Jakie dałbyś sugestie i rady młodym ludziom (świeckim i duchownym), którzy marzą o pojechaniu na misje do krajów Bliskiego Wschodu? Jeśli byś ich zachęcał, to jak? Jeśli zniechęcał, to dlaczego?

Zniechęcać nie będę. Zachęcać, tak: “Rabbi! – to znaczy: Nauczycielu – gdzie mieszkasz?” Odpowiedział im: “Chodźcie, a zobaczycie”. Poszli więc… (J 1, 38-39). Na początek zachęcam do przeczytania książek kogoś, kto stał się mądrzejszy o namiot z wielbłądziej sierści, czyli o. Zygmunta Kwiatkowskiego. Ja zaczynałem od Kartek z Bliskiego Wschodu, ale zdaje się, że nakład tej pozycji już dawno został wyczerpany. Szukajcie a znajdziecie…

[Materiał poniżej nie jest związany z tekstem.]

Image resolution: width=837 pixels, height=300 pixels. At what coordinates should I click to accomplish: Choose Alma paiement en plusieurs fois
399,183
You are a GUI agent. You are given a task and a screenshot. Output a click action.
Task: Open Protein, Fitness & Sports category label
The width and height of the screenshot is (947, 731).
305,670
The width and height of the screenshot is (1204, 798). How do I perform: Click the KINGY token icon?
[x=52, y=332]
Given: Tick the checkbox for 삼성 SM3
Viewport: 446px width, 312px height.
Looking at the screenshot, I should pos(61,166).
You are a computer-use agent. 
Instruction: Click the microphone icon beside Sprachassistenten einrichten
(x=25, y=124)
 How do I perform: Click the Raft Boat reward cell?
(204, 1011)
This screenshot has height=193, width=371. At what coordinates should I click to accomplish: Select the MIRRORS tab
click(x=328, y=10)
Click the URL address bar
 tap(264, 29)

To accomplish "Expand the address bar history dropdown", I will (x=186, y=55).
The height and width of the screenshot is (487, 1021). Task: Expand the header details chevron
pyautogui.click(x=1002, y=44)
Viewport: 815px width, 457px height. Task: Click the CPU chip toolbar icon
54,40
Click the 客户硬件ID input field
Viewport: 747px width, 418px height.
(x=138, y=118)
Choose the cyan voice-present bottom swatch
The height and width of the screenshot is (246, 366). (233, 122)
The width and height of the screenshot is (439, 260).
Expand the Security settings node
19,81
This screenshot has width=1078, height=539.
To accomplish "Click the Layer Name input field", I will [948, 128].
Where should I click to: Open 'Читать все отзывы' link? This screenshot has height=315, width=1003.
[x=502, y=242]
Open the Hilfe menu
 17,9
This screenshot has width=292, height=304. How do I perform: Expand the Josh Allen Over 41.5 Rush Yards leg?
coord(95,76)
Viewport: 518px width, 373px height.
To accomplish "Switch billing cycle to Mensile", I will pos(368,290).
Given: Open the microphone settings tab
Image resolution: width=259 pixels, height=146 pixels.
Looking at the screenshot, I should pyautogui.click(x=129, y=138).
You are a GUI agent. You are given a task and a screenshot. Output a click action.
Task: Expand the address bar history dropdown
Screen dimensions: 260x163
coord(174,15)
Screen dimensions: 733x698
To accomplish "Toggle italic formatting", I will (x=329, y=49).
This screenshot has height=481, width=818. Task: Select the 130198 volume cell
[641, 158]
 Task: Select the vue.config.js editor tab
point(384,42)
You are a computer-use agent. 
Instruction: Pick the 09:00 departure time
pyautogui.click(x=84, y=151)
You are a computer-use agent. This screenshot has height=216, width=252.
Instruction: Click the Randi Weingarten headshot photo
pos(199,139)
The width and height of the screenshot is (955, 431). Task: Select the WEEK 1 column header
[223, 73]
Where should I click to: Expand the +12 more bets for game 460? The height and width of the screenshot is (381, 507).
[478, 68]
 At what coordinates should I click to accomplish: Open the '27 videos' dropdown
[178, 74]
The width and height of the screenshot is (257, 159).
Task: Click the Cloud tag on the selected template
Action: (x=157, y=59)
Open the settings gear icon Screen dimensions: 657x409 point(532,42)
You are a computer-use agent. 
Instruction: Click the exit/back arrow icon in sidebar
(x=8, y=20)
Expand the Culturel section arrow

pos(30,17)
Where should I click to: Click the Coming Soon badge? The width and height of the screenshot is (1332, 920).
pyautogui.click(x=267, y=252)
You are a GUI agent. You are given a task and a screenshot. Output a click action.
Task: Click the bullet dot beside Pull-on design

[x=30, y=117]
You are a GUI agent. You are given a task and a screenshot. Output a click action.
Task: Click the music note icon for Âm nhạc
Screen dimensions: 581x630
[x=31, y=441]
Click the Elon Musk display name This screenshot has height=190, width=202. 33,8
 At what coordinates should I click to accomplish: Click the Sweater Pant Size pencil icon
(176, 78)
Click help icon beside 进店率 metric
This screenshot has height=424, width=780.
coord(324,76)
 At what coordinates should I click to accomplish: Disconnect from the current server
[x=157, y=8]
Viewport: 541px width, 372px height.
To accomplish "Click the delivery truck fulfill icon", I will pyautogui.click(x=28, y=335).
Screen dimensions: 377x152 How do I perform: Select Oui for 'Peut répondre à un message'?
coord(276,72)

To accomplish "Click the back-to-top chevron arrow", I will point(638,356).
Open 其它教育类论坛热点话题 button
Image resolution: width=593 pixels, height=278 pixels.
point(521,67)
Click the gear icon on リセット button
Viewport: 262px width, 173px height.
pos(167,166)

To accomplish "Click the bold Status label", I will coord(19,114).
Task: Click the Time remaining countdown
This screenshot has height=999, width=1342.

Na czym teraz polega Twoja praca i co w obecnej pracy przymnaża Ci wiary w Boga i w ludzi?

Jastrzębia Góra, to inny klimat, także pracy, w porównaniu z Bliskim Wschodem. Ale przyświeca mi jedno pragnienie towarzyszenia tym, których Bóg stawia na mojej drodze. Typowa praca parafialna: Msze św., spowiedzi, pielgrzymki, pierwszo-czwartkowe i pierwszo-piątkowe odwiedziny chorych w domach, posługa w trzech domach seniora.

Co mi przymnaża wiary w Boga i ludzi? A chociażby wydarzenia z okresu sezonu letniego w tym roku, kiedy ta nasza Parafia, która znajduje się najdalej na północ, rozrasta się bardzo, z ok. 1.000 do nawet 35.000 osób. Wielkie świadectwo dają osoby przybywające do nas z Nowego Sącza mówiąc, że są z jezuickich parafii, że mają wspaniałych duszpasterzy i że cieszą się przybywając do jezuickiego kościoła w Jastrzębiej Górze. To nazywam dobrą nowiną. Niesamowici ludzie, radość wypływająca z wiary.

Przy okazji chciałbym złożyć podziękowania tym, którzy modlitwą i materialnie wspierali dzieła w Syrii. A w szczególności Biuru Misyjnemu PME i ojcu Czesławowi Tomaszewskiemu za finansowe wsparcie, zwłaszcza w instalacji paneli fotowoltaicznych, wspólnocie z Bytomia i zaangażowanie państwa Bobulskich z Rady Parafialnej, wspólnocie z Gdańska Wrzeszcza, WŻCh w Warszawie i ojcu Andrzejowi Baranowi, który wtedy przebywał w Czechowicach-Dziedzicach.

Dziękujemy za rozmowę i życzymy dalszej owocnej posługi na chwałę Boga i ku pożytkowi ludzi, których On stawia na Twojej drodze.